> Belge alıntısı:
◆ ◆ ◆ ◆ ◆ ◆ ◆

Önce basın için hazırlanan andıç... Sonra darbe günlüğü...
Ve nihayet sivil toplum örgütleri hakkında yapılan çalışma...
Bir süredir bunları Nokta dergisinden okuyoruz. Tabii ki en önemlisi günlük.
Bir emekli komutana ait olduğu iddia edilen bu günlüğün içinden düpedüz darbe girişimleri geçiyor.
Tarihler var, isimler var, toplantı notları var, hazırlık çalışmaları var, power point sunumlar var...
Komutan günlüğün kendisine ait olmadığını savunuyor. Üstüne Genelkurmay Başkanı, darbe planlarına ilişkin Genelkurmay arşivinde hiçbir belge, hiçbir iz bulunmadığını söylüyor. Ve bizden de her şeyi unutmamız bekleniyor. Bu kadar basit mi? Bu kadar basit olabilir mi?

◆ ◆ ◆ ◆ ◆ ◆ ◆

> Verilen bilgiler:
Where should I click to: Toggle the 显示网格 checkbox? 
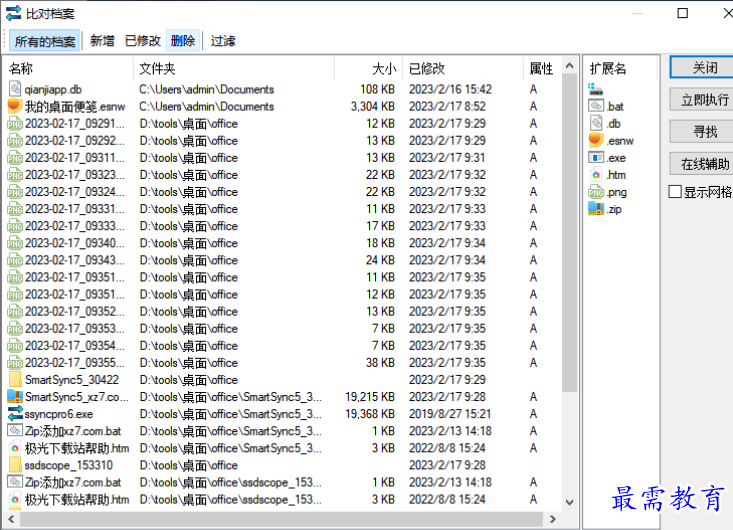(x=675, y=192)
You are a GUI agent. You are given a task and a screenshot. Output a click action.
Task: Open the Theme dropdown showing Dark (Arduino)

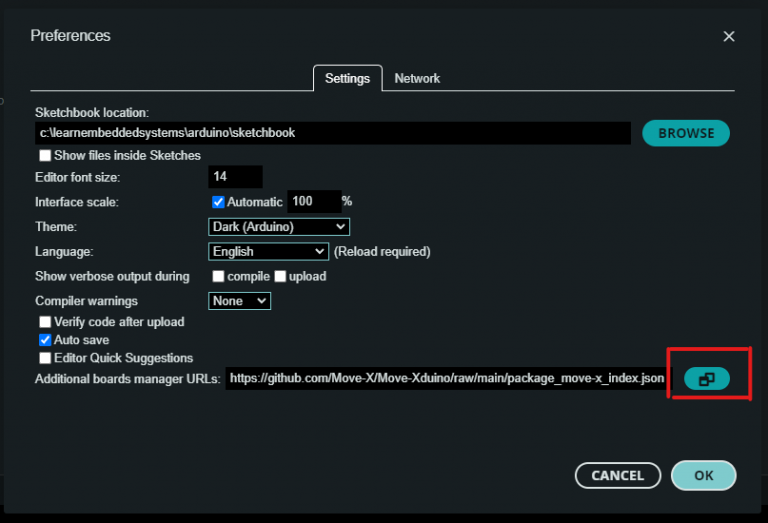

◆ ◆ ◆ ◆ ◆ ◆ ◆

> Görev yönergesi:
Darbe günlüğü üzerine yazıyı bittiği yerden sürdürün. Satırlar, metinden bağımsız ayrı bir malzemedir.

> Görev çıktısı:
Askeri ya da sivil yargı, günlüğü, günlükteki iddiaları araştırmayacak da neyi araştıracak? Komutanın, ‘Benim değil’ demesi, Genelkurmay Başkanı’nın, ‘Arşivde yok’ demesi, bu günlüğün gerçek olmadığını kanıtlamaya yeter mi? Pankart açanlara, slogan atanlara, görüş belirtenlere, rapor hazırlayanlara, roman, biyografi yazanlara dava açıldığı bir ülkede darbe iddiaları için dava açılmayacak mı?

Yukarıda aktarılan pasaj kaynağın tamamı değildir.